L’évasion, c’est berner une IA en lui créant une illusion d’optique. Une équipe de chercheurs a réussi à transformer un panneau « stop » en panneau « route prioritaire » simplement en modifiant le panneau initial avec des rubans adhésifs. Des technologies comme les véhicules autonomes peuvent rapidement devenir vulnérables face à ce genre d’attaques.

Pour Frédéric Valette, on s’aperçoit que l’Intelligence Artificielle démultiplie l’impact des cyberattaques avec des robots qui produisent des attaques plus puissantes que celles des humains. Certains gestes simples, pourraient pourtant permettre de mieux encadrer cette technologie, comme la mise en place d’une liste noire des informations à ne pas communiquer.

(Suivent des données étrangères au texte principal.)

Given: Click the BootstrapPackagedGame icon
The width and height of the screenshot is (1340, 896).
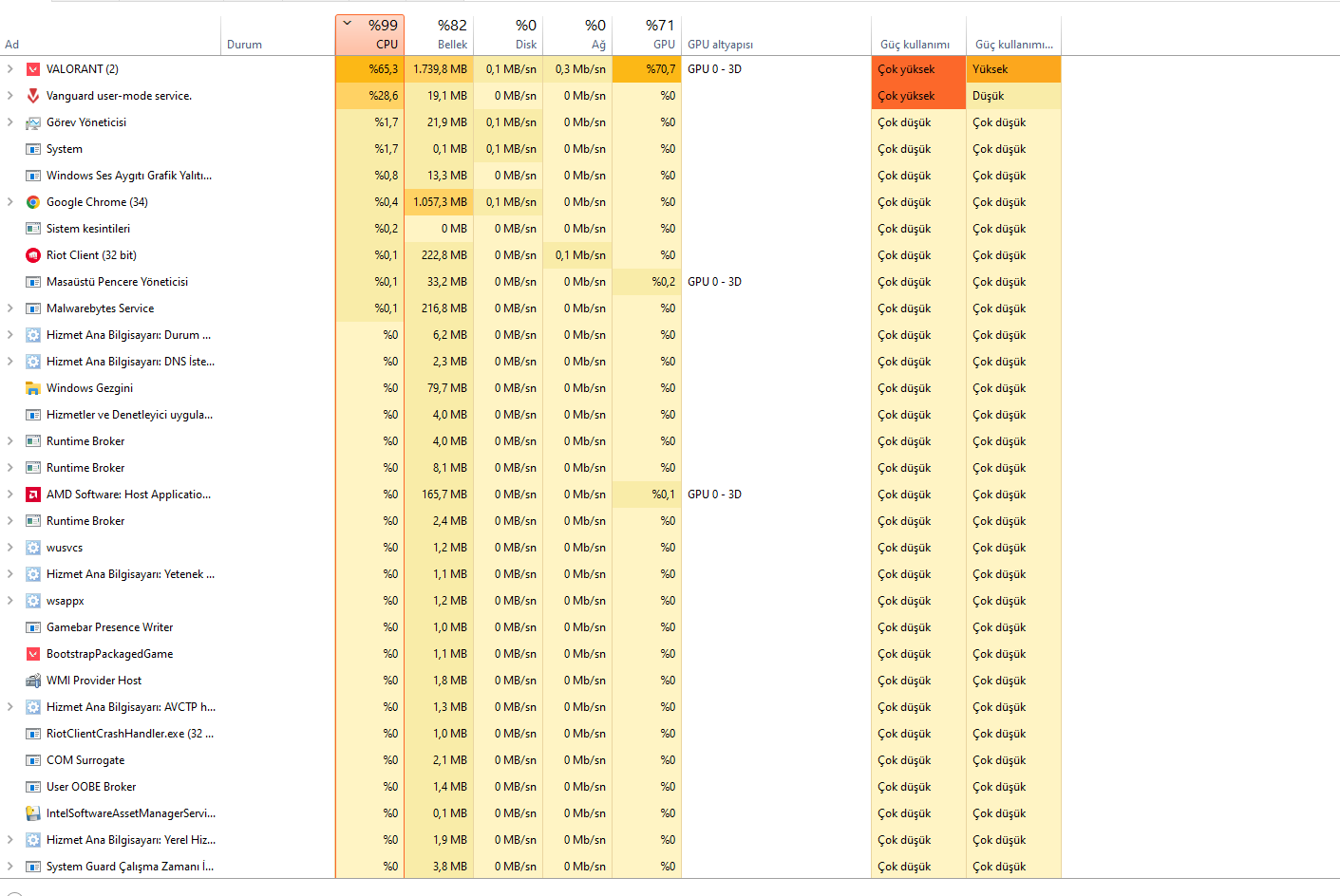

En résumé, pour qu’une stratégie de cybersécurité soit plus efficace, Stéphanie Buscayret estime qu’il est important que tout l’écosystème soit concerné. Au-delà des conseils d’organisations et de prises en compte de la menace, il s’agit de vérifier le bon fonctionnement et la solidité de leurs systèmes de sauvegarde, systèmes qui pêchent très régulièrement lorsque Wavestone intervient pour aider des entreprises touchées par des cyberattaques.

Les « friendly hackers »

Keren Elazari, professeur chercheur à l’Université de Tel Aviv, est convaincue que les hackers peuvent jouer un rôle dans la cyberdéfense. Des hackers ont réussi à pirater des systèmes afin d’en trouver les failles et à alerter de manière éthique les responsables concernés. Barnaby Jack, un friendly hacker, a découvert qu’il était possible de pirater un injecteur d’insuline, le rendant dangereux. Samy Kamkar a, pour sa part, créé un drone capable de prendre le contrôle d’autres drones. Ce type de solution pourrait être très utile notamment face aux drones espions.

Des communautés comme « I am the Cavalry » ont vu le jour pour faire de la recherche en cybersécurité sur divers domaines. D’ailleurs, beaucoup d’entreprises comme Intel, Facebook, Verizon, Google et Samsung travaillent aujourd’hui avec des hackers dans le cadre de leur stratégie de cybersécurité. Elon Musk, PDG de Tesla s’est même rendu à la DefCon – plus grande conférence de la communauté des hackers – pour trouver les meilleurs hackers avec une récompense pour ceux qui identifient les plus grosses failles.